Discussion led by C.J. Lince, Social Activist, Psychiatric Survivor and Portland State University Student

“Crooked Beauty” is a deeply moving first person account of one individual’s experience of bipolar disorder, her courageous navigation of the “space between brilliance and madness,” and her transformative path towards wellness, insight and integration. This poetic documentary chronicles artist-writer Jacks McNamara’s transformative journey from psych ward inpatient to pioneering mental health advocate; a story of creativity, inspiration and hope.

“Care Farms of the Netherlands” is a new film presenting a growing movement that combines agricultural production with mental health, social and educational services. This beautiful and inspiring film visits several of more than 1000 farms and 11,000 clients that are participating in this exciting and innovative program which began in 1998 with only a handful of farms.


Friday, February 17, Buchan Reception Hall

“Open Dialogue: An Alternative, Finnish Approach to Healing Psychosis”

Sponsored by Portland Hearing Voices

Discussion led by Will Hall, Director of Portland Hearing Voices

Finland once boasted some of Europe’s poorest outcomes for schizophrenia, but today has the best recovery results in the world. They turned their system around with an approach called Open Dialog. Open Dialog meets clients in crisis immediately and often daily until the crises are resolved, avoiding hospitalization and its consequential stigma, and preferring to meet in the homes of those seeking their services.
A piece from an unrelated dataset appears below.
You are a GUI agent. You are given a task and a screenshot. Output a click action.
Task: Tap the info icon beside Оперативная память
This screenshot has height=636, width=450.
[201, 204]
They avoid the use of anti-psychotic medication wherever possible and work in groups, because they view psychosis as a problem involving relationships.
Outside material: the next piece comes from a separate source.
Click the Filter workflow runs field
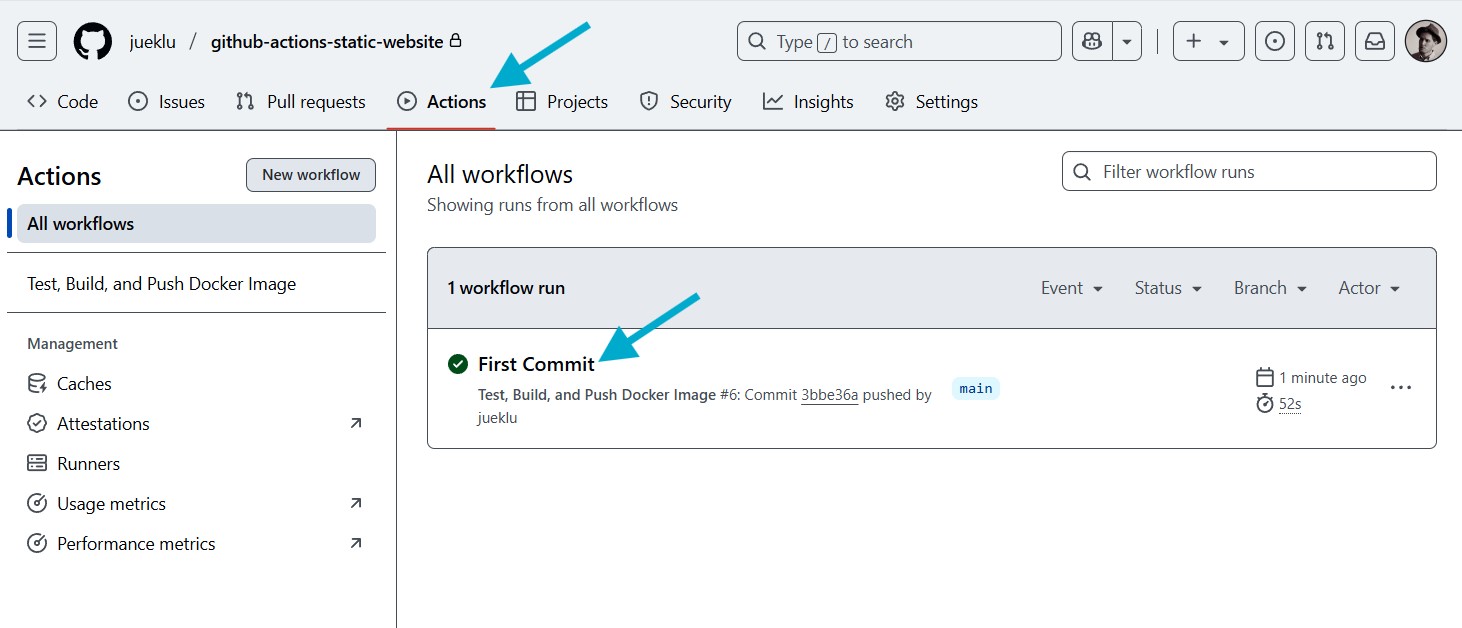The image size is (1462, 628). (1250, 172)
Friday, February 24,  Buchan Reception Hall

“Inside Outside” and “Walking in Recovery”

Sponsored by Mental Health America of Oregon

Discussion led by Beckie Child, Director of Mental Health America of Oregon

“Inside Outside:  Building a Meaningful Life After the Hospital” carries the hopeful message that recovery and life in the community are possiblitlites. It leaves audiences cheering as they follow the lives of 8 people with significant histories of institutitonalization as they make their journey from inside nursing homes and psychiatric hospitals to full community inclusion on the outside.

“Walking in Recovery” conveys to viewers that recovery from a mental health issue is not only possible, but happening every day. The video includes the real-life stories of people of different ages, all living in the state of Washington and relaying important messages about self-realization, resiliency, meaning and purpose in one’s life, and the power of support from peers, family, health professionals and the wider community.